─── Supplied passage ───
Vincent Van Goatse posted:

They're born with it. Free will isn't a thing you develop at a certain point in your life, it either exists or it doesn't.
How do you answer the example of the newborn baby given in the OP?

Izzhov
Dec 6, 2013

My head hurts.

Aramis posted:

Reflexes are low-level neurological processes that partially or completely bypass the cortex, and typically involve only senses that have nerve endings across the whole body (touch, pain, heat, etc...). You can literally remove most of the brain of a creature and they still function.

Instinct is evolution-driven pre-configurations of the cortex, leading to cognitive-like behaviors that are inherent to the species.

Got it, that makes sense. This seems to suggest a hierarchy of modes of thought, with reflexes at the bottom ("most low level"), instinct a level above reflex, and higher-level brain functions further up. If "free will" is only located in levels of the hierarchy above reflex and instinct, then perhaps humans first get free will once their brain develops those functions.

Izzhov
Dec 6, 2013

My head hurts.
EDIT: whoops I hit quote instead of edit

Vincent Van Goatse posted:

They still have free will, they just can't make use of it. Do employees and prisoners and soldiers and so on not have free will because they have other people telling them what to do?
─── Raw records ───
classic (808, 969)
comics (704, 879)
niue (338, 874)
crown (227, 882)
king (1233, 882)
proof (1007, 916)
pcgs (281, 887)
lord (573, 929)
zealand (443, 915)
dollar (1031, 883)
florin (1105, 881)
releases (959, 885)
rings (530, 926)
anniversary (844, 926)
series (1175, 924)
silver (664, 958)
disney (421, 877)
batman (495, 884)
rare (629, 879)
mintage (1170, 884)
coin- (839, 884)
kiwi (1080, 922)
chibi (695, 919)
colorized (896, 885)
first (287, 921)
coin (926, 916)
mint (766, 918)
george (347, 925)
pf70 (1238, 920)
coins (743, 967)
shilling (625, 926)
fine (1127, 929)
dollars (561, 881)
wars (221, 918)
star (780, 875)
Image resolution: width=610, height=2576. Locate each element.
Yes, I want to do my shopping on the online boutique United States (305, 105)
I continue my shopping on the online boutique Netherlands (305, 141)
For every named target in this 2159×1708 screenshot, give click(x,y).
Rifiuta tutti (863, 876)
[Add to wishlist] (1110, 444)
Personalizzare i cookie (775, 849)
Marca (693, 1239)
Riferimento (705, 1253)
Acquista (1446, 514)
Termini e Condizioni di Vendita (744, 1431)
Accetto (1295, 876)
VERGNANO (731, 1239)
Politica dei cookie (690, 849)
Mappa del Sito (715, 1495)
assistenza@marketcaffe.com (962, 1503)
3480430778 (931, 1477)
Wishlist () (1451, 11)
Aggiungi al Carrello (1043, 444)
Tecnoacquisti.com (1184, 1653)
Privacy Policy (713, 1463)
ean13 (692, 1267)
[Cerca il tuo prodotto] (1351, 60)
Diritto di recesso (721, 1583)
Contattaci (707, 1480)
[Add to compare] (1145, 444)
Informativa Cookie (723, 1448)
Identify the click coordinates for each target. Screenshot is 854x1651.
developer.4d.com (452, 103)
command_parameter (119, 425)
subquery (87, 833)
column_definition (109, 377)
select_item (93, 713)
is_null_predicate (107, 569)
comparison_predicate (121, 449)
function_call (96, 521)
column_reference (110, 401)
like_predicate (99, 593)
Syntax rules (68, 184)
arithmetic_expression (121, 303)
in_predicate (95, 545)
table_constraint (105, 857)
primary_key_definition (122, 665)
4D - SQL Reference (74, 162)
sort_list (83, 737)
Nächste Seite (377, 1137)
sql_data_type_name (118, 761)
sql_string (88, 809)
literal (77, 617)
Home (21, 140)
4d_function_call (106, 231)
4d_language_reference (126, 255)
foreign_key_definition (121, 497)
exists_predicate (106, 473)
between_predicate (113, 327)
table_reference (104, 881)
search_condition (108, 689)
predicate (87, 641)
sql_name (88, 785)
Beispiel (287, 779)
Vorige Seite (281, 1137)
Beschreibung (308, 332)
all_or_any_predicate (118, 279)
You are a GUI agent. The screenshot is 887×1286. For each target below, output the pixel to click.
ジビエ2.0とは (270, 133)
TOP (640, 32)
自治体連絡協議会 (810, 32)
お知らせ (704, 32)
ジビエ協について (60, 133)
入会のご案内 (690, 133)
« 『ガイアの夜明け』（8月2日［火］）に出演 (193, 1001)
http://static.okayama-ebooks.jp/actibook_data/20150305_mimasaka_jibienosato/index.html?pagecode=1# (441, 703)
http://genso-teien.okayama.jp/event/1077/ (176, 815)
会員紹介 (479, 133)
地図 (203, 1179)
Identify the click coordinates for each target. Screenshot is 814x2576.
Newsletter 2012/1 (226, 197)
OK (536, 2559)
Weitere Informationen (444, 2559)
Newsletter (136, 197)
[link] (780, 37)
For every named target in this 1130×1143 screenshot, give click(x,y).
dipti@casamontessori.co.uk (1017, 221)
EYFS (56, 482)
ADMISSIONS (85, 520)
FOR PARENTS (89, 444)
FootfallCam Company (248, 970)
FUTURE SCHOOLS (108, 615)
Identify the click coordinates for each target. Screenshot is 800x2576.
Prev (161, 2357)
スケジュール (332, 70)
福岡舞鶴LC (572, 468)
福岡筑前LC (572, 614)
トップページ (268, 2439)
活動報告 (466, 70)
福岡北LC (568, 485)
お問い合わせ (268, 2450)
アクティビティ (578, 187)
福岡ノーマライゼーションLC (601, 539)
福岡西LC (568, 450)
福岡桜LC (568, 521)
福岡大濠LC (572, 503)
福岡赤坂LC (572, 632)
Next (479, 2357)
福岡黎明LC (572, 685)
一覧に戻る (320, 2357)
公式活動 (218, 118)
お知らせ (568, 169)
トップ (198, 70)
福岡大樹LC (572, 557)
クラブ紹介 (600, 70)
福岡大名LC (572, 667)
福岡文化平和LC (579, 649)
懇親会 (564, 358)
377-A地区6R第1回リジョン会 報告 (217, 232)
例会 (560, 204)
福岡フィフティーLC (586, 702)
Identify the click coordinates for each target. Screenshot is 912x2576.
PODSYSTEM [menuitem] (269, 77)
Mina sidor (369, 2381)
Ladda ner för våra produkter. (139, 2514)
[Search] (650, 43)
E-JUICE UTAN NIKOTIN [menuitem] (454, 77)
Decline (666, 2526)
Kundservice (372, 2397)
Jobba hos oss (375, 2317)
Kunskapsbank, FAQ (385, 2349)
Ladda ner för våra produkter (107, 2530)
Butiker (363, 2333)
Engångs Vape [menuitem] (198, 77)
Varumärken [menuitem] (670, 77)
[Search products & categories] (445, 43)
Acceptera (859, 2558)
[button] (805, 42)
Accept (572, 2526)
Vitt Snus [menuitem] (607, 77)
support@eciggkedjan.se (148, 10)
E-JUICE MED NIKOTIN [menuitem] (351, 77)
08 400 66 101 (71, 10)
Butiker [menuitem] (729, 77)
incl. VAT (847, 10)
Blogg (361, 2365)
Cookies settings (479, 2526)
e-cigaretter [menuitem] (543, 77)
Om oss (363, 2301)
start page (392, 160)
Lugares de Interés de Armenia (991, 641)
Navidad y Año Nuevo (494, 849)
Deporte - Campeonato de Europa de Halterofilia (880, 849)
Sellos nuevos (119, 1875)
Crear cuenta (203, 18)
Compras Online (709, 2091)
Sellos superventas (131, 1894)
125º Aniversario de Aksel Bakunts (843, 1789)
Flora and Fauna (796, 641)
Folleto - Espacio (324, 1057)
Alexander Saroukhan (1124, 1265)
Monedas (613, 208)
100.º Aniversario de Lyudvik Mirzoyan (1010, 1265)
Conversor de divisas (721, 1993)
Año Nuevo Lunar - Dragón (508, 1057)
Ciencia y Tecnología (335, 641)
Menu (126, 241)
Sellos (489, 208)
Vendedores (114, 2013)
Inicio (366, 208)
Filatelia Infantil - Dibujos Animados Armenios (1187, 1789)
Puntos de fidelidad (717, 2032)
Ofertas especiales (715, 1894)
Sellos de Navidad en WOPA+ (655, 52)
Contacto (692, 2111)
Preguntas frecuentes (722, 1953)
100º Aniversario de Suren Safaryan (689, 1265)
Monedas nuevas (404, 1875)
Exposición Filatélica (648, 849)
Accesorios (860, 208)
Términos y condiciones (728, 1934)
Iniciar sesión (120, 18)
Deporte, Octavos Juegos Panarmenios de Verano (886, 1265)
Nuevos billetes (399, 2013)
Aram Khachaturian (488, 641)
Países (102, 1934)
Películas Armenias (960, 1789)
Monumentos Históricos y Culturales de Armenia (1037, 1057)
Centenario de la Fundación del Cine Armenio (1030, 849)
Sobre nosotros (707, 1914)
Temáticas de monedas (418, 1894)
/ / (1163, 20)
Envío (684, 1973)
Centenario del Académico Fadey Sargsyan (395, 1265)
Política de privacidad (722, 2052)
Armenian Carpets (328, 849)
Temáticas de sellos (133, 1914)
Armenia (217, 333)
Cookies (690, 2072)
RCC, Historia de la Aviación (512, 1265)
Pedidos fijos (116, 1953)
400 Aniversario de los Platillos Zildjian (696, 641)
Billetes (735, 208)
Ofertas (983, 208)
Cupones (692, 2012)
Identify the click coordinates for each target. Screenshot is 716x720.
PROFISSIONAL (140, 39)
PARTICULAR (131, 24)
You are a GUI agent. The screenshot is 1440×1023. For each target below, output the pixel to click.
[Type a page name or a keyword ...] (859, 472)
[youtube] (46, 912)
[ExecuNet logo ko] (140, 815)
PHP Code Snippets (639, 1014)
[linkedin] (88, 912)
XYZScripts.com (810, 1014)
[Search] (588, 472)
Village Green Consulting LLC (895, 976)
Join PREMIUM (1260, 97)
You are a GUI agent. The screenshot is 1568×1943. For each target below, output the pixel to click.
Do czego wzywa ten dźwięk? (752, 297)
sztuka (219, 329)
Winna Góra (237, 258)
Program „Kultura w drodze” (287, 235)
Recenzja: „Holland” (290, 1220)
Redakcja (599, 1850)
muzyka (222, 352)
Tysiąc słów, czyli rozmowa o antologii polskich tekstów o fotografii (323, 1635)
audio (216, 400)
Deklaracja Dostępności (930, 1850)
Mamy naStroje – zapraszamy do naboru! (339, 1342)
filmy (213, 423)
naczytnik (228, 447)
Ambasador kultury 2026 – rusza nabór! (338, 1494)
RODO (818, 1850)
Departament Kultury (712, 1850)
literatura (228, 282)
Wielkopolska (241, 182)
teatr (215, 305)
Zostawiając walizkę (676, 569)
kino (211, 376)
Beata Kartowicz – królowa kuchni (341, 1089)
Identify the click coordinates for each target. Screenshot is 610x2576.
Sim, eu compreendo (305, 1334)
───
§ **Problem 1**
For each statement, say yes or no depending on whether the forum thread above agrees with it, and quote the words that decide it. (a) Aramis says reflexes typically involve only senses that have nerve endings across the whole body. (b) Izzhov places instinct below reflexes in the hierarchy. (c) Vincent Van Goatse holds that free will develops at a certain point in life.
§ **Problem 2**
Print the part of the forum thread that opens with the words containing "Reflexes are low-level" and closes with "they still function.".

§ **Written solution 1**
(a) Yes: "typically involve only senses that have nerve endings across the whole body"
(b) No: "instinct a level above reflex"
(c) No: "Free will isn't a thing you develop at a certain point in your life, it either exists or it doesn't."

§ **Written solution 2**
Reflexes are low-level neurological processes that partially or completely bypass the cortex, and typically involve only senses that have nerve endings across the whole body (touch, pain, heat, etc...). You can literally remove most of the brain of a creature and they still function.